Quantum three-rotor problem in the identity representation

Abstract: The quantum three-rotor problem concerns the dynamics of 3 equally massive particles moving on a circle subject to pairwise attractive cosine potentials and can model coupled Josephson junctions. Classically, it displays order-chaos-order behavior with increasing energy. The quantum system admits a dimensionless coupling with semiclassical behavior at strong coupling. We study stationary states with periodic `relative' wave functions. Perturbative and harmonic approximations capture the spectrum at weak coupling and that of low-lying states at strong coupling. More generally, the cumulative distribution of energy levels obtained by numerical diagonalization is well-described by a Weyl-like semiclassical estimate. However, the system has an $S_3 \times Z_2$ symmetry that is obscured when working with relative angles. By exploiting a basis for invariant states, we obtain the spectrum restricted to the identity representation. To uncover universal quantum hallmarks of chaos, we partition the spectrum into energy windows where the classical motion is regular, mixed or chaotic and unfold each separately.
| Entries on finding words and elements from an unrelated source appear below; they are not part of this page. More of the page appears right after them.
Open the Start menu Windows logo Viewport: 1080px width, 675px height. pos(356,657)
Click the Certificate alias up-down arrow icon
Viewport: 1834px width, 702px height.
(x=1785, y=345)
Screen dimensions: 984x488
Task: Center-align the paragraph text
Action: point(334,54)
At strong coupling, we find striking signatures of transitions between regularity and chaos: spacing distributions morph from Poisson to Wigner-Dyson while the number variance shifts from linear to logarithmic behavior at small lengths. Some nonuniversal features are also examined. For instance, for strong coupling, the number variance saturates and oscillates at large lengths while the spectral form factor displays a nonuniversal peak at short times. Moreover, deviations from Poisson spacings at asymptotically low and high energies are well-explained by quantum harmonic and free-rotor spectra projected to the identity representation at strong and weak coupling. Interestingly, the degeneracy of free-rotor levels admits an elegant formula that we deduce using properties of Eisenstein primes.